Dallas Buyers Club: la recensione di Barbara Monti

Dallas Buyers Club
Di Jean-Marc Vallée (2013)

È il 1985 e Ron Woodroof è un elettricista texano che ama trascorrere le sue giornate tra rodeo, sesso, alcol e droga. Omofobo e pieno di pregiudizi, rimane profondamente scioccato quando gli viene diagnosticato l’AIDS, malattia all’epoca considerata “appannaggio” esclusivo degli omosessuali. I medici gli danno solo 30 giorni di vita, ma Woodroof decide di lottare. Fonderà il Dallas Buyers Club, insieme a Rayon, un transessuale tossicodipendente anch’esso affetto da AIDS, dove rivenderanno ai malati medicine importate dal Messico non ancora approvate negli USA.

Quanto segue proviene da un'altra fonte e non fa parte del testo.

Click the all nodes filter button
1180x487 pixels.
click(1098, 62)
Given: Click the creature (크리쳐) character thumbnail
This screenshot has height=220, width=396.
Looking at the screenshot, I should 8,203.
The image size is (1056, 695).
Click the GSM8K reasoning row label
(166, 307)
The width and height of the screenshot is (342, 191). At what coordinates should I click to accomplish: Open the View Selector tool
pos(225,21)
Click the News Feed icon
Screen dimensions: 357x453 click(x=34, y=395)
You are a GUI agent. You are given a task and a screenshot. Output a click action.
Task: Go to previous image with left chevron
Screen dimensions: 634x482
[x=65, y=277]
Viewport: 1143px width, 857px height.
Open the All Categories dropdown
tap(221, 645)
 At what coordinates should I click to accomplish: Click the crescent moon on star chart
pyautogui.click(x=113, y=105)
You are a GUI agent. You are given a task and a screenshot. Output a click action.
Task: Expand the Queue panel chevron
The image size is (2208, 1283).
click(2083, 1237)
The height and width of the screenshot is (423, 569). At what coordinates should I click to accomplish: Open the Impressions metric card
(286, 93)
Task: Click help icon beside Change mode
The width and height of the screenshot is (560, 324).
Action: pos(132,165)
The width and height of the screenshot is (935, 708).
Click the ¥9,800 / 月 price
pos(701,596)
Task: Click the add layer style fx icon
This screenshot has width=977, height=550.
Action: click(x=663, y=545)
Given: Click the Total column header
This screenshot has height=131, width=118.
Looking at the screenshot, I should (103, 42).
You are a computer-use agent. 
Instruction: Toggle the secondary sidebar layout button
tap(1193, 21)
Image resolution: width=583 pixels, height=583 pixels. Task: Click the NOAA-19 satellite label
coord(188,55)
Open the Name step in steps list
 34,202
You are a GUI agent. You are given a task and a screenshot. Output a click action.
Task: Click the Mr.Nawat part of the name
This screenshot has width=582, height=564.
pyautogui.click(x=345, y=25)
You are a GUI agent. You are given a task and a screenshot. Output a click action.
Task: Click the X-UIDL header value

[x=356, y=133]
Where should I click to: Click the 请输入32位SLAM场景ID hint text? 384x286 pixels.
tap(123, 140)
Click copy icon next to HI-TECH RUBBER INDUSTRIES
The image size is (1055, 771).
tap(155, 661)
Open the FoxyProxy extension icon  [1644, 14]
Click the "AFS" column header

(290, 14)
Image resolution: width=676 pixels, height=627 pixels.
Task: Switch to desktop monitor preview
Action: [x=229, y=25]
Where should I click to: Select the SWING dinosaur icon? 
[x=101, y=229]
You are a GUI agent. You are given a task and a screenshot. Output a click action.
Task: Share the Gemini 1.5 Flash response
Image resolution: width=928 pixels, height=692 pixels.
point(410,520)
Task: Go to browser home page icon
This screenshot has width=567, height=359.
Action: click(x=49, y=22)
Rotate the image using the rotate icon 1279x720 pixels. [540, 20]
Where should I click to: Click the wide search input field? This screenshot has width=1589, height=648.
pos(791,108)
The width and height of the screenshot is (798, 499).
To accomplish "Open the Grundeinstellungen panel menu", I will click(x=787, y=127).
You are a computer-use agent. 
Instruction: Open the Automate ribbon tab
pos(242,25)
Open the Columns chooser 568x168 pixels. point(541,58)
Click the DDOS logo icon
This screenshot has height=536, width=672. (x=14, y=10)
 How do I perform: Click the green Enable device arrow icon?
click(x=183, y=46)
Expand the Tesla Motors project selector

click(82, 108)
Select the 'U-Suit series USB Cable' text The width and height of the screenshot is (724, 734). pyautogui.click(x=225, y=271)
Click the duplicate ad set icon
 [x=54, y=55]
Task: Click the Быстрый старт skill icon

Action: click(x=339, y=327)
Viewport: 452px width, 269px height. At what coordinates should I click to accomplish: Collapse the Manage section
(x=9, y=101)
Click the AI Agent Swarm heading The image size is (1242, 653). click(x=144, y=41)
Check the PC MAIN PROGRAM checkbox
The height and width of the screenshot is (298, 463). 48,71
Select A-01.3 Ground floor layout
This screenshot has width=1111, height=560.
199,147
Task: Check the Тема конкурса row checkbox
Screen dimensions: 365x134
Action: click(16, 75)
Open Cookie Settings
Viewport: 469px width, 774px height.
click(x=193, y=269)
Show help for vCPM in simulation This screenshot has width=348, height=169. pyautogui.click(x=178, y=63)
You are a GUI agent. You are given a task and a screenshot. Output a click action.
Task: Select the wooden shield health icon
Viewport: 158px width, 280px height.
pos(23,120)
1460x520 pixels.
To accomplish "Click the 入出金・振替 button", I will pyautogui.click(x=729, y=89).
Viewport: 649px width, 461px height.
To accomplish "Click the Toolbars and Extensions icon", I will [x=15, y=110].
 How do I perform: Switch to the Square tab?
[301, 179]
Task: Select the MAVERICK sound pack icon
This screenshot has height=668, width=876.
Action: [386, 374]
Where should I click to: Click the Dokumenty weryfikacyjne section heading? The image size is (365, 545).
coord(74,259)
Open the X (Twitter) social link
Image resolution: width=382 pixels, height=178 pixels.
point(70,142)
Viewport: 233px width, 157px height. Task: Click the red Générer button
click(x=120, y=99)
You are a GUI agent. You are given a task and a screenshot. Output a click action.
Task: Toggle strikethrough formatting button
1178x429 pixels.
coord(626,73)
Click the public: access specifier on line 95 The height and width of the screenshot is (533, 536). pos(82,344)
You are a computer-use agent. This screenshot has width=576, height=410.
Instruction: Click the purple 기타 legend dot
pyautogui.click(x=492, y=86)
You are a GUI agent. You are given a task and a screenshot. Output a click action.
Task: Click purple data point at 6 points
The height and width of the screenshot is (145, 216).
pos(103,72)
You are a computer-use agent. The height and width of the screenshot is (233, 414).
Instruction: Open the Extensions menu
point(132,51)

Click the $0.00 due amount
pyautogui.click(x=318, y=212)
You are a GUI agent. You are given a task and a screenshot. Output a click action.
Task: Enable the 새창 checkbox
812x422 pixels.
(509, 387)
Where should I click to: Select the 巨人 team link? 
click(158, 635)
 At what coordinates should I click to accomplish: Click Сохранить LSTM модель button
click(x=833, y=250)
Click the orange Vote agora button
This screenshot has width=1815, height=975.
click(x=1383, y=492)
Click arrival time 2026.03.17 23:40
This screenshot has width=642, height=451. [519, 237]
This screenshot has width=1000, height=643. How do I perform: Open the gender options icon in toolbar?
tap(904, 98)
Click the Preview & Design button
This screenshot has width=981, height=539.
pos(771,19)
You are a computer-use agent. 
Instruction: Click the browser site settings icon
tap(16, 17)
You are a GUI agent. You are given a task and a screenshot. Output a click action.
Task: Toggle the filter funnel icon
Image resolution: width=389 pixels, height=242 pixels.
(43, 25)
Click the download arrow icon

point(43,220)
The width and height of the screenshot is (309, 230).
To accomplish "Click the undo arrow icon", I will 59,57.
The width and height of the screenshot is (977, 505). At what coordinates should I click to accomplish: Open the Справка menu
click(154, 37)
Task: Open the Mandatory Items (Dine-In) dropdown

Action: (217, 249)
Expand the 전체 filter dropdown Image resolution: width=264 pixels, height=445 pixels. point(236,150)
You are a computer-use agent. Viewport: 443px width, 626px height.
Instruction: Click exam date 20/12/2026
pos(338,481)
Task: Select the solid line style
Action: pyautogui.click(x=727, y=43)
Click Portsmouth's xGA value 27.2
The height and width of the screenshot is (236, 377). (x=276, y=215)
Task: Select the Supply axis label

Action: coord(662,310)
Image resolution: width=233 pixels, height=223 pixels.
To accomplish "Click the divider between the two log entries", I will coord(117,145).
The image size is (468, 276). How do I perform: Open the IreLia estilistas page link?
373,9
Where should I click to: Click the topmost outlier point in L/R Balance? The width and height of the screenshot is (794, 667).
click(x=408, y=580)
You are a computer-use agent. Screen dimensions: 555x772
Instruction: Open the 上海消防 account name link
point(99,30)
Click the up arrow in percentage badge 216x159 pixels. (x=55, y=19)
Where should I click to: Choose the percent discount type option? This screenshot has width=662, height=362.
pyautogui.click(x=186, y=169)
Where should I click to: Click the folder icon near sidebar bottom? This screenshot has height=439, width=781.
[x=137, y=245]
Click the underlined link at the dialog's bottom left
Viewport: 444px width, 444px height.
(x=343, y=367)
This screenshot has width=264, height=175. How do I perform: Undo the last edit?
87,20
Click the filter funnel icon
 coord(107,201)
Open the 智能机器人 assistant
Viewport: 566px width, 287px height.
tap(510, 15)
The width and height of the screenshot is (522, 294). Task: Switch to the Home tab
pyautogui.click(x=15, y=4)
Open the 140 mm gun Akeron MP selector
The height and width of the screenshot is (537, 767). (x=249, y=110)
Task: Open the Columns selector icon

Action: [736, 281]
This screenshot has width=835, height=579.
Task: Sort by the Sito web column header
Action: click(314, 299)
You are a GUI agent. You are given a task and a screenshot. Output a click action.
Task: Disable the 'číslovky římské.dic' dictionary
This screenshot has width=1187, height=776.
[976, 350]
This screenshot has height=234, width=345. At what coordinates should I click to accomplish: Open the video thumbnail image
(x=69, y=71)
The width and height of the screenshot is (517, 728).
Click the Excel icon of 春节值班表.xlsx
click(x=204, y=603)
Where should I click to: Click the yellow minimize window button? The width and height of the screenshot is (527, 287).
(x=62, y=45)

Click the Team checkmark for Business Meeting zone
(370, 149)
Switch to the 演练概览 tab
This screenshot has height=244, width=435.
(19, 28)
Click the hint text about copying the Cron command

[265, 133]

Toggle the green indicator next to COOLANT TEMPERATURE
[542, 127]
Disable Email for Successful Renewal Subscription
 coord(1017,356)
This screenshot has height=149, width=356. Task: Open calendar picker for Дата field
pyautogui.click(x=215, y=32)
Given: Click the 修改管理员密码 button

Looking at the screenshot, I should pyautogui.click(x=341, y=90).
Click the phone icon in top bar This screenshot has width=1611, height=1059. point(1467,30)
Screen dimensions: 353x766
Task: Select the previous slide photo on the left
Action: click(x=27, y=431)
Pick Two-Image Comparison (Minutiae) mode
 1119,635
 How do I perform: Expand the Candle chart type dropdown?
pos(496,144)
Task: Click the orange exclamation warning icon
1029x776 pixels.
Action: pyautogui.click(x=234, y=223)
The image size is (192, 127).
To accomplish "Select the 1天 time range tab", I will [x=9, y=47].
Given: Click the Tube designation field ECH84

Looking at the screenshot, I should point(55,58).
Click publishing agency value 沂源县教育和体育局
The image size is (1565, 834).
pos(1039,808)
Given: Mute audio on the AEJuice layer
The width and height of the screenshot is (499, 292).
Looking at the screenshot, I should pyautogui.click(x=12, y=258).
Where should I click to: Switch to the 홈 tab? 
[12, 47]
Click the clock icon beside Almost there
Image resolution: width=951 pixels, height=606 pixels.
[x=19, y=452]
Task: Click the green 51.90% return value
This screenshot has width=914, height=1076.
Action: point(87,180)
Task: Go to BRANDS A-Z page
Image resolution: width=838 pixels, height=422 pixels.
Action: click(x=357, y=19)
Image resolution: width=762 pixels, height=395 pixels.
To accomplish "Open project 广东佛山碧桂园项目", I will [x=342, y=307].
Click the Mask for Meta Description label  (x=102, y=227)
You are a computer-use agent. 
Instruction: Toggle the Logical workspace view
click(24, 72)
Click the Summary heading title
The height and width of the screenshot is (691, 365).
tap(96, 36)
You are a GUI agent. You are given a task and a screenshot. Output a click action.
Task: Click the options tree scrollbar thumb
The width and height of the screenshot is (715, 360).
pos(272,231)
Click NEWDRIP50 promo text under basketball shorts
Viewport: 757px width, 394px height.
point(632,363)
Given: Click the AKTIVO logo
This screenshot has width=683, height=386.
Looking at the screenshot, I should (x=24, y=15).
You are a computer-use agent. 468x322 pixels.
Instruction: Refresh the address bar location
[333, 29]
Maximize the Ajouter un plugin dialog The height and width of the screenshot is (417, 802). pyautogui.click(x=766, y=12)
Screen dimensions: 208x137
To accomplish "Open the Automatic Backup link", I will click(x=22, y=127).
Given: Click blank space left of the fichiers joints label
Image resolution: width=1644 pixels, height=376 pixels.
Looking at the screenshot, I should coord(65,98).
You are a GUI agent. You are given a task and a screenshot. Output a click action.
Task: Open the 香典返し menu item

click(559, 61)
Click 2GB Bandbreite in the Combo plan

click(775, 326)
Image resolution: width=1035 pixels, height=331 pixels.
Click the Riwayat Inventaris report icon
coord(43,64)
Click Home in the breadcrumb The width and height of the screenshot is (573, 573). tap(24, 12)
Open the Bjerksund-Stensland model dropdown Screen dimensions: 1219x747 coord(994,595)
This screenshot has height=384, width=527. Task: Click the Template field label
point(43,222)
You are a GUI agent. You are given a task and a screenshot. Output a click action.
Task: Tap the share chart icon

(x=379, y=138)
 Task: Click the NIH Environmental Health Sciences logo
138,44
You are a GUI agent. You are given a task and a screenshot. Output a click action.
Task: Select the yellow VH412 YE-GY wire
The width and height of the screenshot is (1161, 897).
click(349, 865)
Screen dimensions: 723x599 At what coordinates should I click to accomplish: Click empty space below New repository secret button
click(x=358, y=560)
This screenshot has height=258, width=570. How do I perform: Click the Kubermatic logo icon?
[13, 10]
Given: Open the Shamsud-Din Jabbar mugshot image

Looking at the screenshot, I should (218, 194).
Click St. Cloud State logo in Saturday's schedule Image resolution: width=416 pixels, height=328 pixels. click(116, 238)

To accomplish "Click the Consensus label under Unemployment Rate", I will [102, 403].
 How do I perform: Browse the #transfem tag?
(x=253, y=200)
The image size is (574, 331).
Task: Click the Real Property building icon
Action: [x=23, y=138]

Ispirato a una storia vera, Jean-Marc Vallée realizza un’opera dalla regia essenziale e asciutta, riuscendo a trattare una tematica dolorosa come la malattia, senza mai scadere nel melodrammatico. Craig Borten e Melisa Wallack, autori della sceneggiatura, intervistarono Ron Woodroof un mese prima della sua morte, circa vent’anni fa.
Matthew McConaughey è definitivamente riuscito a scrollarsi di dosso l’etichetta di “attore belloccio di poca sostanza”, regalando un’ulteriore prova attoriale decisamente superba. Dimagrito 23 kg per impersonare Woodroof, scarnificato e sofferente, McConaughey è il vero perno su cui si regge il film. Nonostante la solitudine in cui si ritrova una volta malato, il dolore e la rabbia di una vita che gli scivola tra le mani, riesce a trovare la forza di non arrendersi.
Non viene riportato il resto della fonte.